**SELECTED EXTRACT:**
=== Section Start ===

October is Cyber Security Awareness Month and that means we can express our anxieties and fears over strange mouse movements on our screen! But in all seriousness, this is a good opportunity for experts to take a step back to evaluate our state of affairs, and figure out the best ways to communicate current issues and remedies to non-experts, whether they are in positions of power or not.
We have leaks of massive databases of sensitive personal data that somehow keep getting worse, malware that is getting nastier every week, and seemingly no major institution is without some kind of breach. We also constantly find more commodities we own and aspects of our lives to digitize, placing networked computers microphones and cameras places they’d never been before, and often shouldn’t be in the first place. We do all of this while repeating the same security mistakes we’ve been making for decades. Quite a spooky problem indeed.
It’s not all bleak, however. There have been significant improvements in the world of cyber security, but the challenges just seem to shapeshift, instead of disappearing – morphing from old problem to new problem.

=== Section End ===

**RAW DATA:**
=== Section Start ===

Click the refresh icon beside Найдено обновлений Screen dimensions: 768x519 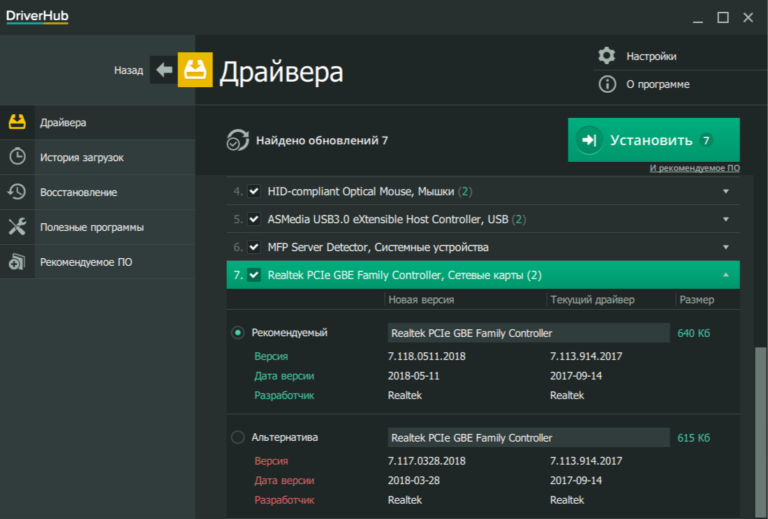click(237, 140)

=== Section End ===

**TASK OBJECTIVE:** Continue the piece on Cyber Security Awareness Month, starting right after its last sentence.

**SOLVED EXERCISE:**
Now is a great opportunity for us to evaluate our own security postures and ask how we can best improve them. New-fangled technologies like two-factor authentication or our own AI-based solutions can help, but so will basics like log monitoring, system hardening, timely software updates, and user education programs.
Last month, CCleaner, the popular registry cleaning software, was compromised. Attackers inserted malicious code into the CCleaner installer, taking advantage of the legitimate software as a delivery mechanism.
What at first seemed like a benign and untargeted attack quickly became more nefarious, as it was discovered that the malware would download and run a second-stage payload, if the infected computer belonged to specific domains which included many well-known large technology companies.
Intezer has done some more research into the CCleaner supply-chain breach, reporting links to Chinese state actors. By analyzing the second-stage payload, they’ve noted many similarities with tools previously used by Axiom group/APT 17.
Overall, with encrypted payloads and steganography tricks to dynamically communicate a C&C server address, this has the features of a skilled and resourced attacker.
Bears, pandas, kittens, tigers, and spiders! Oh, my! It’s only appropriate that October is Cyber Security Awareness Month. After all, when else do you see people roaming the streets dressed up as their favorite characters to plunder their neighborhood for treasure?
The world of information security is no different, as researchers discovered a mysterious tracking pixel installed on the control panel of a known CROUCHING YETI command and control server.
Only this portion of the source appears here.